Guests will also check in and out using technology only, and will have access to a video chat camera.
'Zero tolerance'
According to Yanzhong Huang, a senior fellow for global health at the Council on Foreign Relations, the facility is a world leader.
"It's arguably the most state-of-the-art quarantine centre in the world, if you will – very hi-tech, very sophisticated," he told CNN.
"This is not just a stopgap measure. [Leaders] hold the view that this pandemic is going to take a while to end, and China is going to continue this strict control of its borders.
"Facilities like this serve as a way to institutionalise the zero-tolerance strategy."
'Strict rules'
When the plan was first announced back in June, China's leading epidemiologist Zhong Nanshan said in a statement it was necessary to protect the wider population and economy.
He said Guangzhou receives up to 90 per cent of China's international visitors, which means it is the most dangerous city in the country when it comes to potential Covid-19 outbreaks.
"There will be 5000 isolated spaces and the people there will be isolated according to strict rules to make sure they do not infect each other," he said.
"In the long term, Guangzhou and Shenzhen must build these kinds of facilities.
"Otherwise when there are lots of cases in the future and we have to quarantine them in hotels, it will affect the economy and we cannot isolate them in a real sense."

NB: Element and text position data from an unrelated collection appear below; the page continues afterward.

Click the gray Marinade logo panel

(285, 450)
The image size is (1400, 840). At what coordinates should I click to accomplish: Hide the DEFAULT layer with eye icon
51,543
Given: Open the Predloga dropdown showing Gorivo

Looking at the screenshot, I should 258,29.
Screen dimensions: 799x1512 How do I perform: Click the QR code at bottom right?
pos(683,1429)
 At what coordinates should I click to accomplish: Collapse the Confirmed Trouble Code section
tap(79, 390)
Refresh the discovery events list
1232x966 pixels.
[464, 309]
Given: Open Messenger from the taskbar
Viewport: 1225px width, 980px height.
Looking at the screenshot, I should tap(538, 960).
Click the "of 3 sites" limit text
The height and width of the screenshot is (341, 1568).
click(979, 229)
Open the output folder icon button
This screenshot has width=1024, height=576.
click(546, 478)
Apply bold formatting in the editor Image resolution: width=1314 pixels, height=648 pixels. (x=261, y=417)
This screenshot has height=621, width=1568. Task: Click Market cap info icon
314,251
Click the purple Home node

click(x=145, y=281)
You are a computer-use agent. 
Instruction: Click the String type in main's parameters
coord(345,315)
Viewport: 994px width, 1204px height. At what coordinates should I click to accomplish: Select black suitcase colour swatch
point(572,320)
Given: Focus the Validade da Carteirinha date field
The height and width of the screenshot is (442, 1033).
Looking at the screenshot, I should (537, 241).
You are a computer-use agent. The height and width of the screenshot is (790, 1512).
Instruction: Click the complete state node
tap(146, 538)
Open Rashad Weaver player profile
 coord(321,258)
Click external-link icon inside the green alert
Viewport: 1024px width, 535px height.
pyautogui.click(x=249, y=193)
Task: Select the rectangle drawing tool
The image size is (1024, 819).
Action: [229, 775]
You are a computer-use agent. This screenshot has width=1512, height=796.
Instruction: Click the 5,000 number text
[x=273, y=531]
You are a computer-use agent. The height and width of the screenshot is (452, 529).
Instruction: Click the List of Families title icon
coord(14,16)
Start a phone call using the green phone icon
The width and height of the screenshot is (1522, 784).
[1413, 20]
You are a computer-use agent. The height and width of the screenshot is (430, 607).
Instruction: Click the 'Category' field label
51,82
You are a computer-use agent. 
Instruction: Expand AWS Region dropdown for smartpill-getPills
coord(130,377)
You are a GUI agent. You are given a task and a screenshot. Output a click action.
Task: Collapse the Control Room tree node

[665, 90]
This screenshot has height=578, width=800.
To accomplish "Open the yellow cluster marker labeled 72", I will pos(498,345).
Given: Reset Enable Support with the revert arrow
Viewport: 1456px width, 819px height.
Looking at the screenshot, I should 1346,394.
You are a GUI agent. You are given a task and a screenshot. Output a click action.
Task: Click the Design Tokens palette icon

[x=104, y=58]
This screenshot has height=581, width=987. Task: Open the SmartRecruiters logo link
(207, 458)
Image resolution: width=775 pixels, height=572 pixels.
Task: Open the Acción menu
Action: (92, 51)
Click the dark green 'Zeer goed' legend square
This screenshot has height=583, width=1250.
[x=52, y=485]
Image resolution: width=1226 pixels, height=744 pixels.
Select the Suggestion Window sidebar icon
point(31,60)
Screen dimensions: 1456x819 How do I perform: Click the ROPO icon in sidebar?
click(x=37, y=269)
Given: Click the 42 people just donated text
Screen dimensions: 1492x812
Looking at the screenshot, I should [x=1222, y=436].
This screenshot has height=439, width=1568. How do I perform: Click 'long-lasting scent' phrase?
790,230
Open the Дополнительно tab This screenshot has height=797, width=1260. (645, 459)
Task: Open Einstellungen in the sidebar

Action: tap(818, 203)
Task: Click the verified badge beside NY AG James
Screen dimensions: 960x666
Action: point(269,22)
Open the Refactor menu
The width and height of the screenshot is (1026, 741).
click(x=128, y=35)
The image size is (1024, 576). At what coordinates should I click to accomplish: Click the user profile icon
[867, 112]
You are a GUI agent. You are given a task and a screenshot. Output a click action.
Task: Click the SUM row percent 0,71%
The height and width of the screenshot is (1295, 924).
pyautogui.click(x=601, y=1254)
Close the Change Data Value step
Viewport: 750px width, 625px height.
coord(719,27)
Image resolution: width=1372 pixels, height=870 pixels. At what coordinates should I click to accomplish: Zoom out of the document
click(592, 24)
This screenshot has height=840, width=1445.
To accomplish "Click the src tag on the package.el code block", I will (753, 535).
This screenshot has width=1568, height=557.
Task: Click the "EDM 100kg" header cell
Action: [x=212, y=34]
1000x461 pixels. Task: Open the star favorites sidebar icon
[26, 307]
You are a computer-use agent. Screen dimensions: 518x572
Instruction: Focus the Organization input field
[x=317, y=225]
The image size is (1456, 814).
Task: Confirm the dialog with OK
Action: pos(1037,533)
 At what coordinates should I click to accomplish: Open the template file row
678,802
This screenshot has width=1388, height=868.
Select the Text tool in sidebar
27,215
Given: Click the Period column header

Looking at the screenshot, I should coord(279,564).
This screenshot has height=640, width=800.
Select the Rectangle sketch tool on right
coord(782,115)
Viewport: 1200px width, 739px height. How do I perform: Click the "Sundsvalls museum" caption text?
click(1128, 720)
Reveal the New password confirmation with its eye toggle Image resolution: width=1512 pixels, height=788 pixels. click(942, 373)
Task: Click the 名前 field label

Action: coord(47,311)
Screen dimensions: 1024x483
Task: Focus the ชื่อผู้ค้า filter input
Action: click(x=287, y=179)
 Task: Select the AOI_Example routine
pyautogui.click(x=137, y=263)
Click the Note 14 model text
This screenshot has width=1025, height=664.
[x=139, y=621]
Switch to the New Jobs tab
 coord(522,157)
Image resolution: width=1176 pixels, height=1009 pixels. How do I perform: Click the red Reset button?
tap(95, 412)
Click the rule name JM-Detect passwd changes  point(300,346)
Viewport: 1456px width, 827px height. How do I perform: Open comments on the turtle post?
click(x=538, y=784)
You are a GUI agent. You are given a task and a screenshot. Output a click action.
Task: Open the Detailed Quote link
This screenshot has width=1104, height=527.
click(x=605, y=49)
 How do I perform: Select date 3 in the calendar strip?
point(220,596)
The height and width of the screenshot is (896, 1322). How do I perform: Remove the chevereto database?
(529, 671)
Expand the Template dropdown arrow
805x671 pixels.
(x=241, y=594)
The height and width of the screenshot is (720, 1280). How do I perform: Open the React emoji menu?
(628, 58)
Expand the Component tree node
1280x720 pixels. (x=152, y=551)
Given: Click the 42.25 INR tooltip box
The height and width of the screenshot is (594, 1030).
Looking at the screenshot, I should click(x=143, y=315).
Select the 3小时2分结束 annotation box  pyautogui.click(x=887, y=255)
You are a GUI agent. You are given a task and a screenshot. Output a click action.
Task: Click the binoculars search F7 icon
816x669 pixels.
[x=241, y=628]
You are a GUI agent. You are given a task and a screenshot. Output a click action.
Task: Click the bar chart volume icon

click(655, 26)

According to Reuters, China's national Covid vaccination rate was just under 70 per cent in early September.
The nation has experienced spikes in cases in recent weeks, with new infections more than doubling in China's southeastern province of Fujian in mid-September.
Months before that, in May, the Delta variant wreaked havoc in the southern province of Guangdong, of which Guangzhou is the capital.
While that alarming outbreak was contained by June, it set off alarm bells among authorities, who decided tougher measures would need to be taken to prevent future flare ups.